A more recent (2010) does not seem to offer more "The DSP implementation is manufacturer dependent. In general, it performs compression/expansion by band, positive feedback reduction, noise reduction, and speech enhancement."; it "It also processes directional information and can generate its own signals to help improve fitting a hearing aid to a patient." "It also processes directional information and can generate its own signals to help improve fitting a hearing aid to a patient." (in https://www.maximintegrated.com/en/app-notes/index.mvp/id/4691)
Page 3 of this document seems to state quite well the status of current hearing aids
http://www.intricon.com/assets/documents/uploads/Overtus_ProductFeatures.pdf
Current litt on the subject seem to indicate that your involvement in distortion compensation may have been an isolated effort that did not permeate the mainstream.
DSP distortion compensation in loudspeakers (horns) has been a fad in the early 2000's, advocated by Wolfgang Klippel; daunted by the complexity of the problem, he finally set out to develop the loudspeaker development/control platform bearing his name. It seems the data-crunching power needed for the task exceeds the resources of the most powerful DSP platforms commonly available.
 
abbey road d enfer said:
Current litt on the subject seem to indicate that your involvement in distortion compensation may have been an isolated effort that did not permeate the mainstream.
Maybe its time to develop a smart phone app for this.

No one finds it strange anymore to see healthy youngsters permanently connected to their phones via their ear buds.  ::)

But I've only joined the 21st century (bought a smart phone) this year.  8)

In the 1990's I did a lot of theoretical & experimental work on speaker measurement and EQ.  The computing power (and particularly good codecs) were far too expensive in those days for the target market.

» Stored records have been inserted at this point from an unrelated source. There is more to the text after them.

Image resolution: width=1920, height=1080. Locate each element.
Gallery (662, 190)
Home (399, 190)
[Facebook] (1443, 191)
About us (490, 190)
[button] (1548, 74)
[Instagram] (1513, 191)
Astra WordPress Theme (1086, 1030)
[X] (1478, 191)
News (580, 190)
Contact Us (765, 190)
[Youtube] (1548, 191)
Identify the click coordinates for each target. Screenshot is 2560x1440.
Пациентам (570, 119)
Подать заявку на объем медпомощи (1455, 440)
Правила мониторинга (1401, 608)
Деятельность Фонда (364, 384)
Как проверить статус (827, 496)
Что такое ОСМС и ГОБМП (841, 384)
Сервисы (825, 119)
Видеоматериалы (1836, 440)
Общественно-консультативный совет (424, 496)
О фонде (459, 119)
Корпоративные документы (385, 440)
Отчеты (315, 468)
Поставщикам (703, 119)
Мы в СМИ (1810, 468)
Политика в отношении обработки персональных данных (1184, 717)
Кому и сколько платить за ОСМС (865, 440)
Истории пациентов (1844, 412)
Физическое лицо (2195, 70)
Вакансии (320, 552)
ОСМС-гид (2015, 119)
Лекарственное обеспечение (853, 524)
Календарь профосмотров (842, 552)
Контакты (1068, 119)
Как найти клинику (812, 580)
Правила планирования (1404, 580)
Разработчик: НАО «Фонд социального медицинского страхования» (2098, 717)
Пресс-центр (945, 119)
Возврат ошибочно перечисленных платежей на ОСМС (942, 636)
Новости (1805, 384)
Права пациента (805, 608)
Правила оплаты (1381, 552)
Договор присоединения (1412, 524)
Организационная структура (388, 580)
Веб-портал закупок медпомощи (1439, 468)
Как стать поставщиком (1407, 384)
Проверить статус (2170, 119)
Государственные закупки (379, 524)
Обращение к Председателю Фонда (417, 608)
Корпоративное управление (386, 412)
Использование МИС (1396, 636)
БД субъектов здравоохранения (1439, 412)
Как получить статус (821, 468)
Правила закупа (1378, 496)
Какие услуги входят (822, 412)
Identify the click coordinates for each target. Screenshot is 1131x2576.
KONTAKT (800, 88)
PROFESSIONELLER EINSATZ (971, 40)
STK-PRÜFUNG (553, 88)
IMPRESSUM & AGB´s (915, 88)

When I re-emerged from the bush in 2005, I find that the cheapest PC or phone has power well beyond my 1990 dreams.  So 30 yrs later, I'm able to put into practice some of these dreams .. even as a professional beach bum.
 
ricardo said:
abbey road d enfer said:
Current litt on the subject seem to indicate that your involvement in distortion compensation may have been an isolated effort that did not permeate the mainstream.
Maybe its time to develop a smart phone app for this.

No one finds it strange anymore to see healthy youngsters permanently connected to their phones via their ear buds.  ::)

But I've only joined the 21st century (bought a smart phone) this year.  8)

Isn't the weak link in this chain the microphone?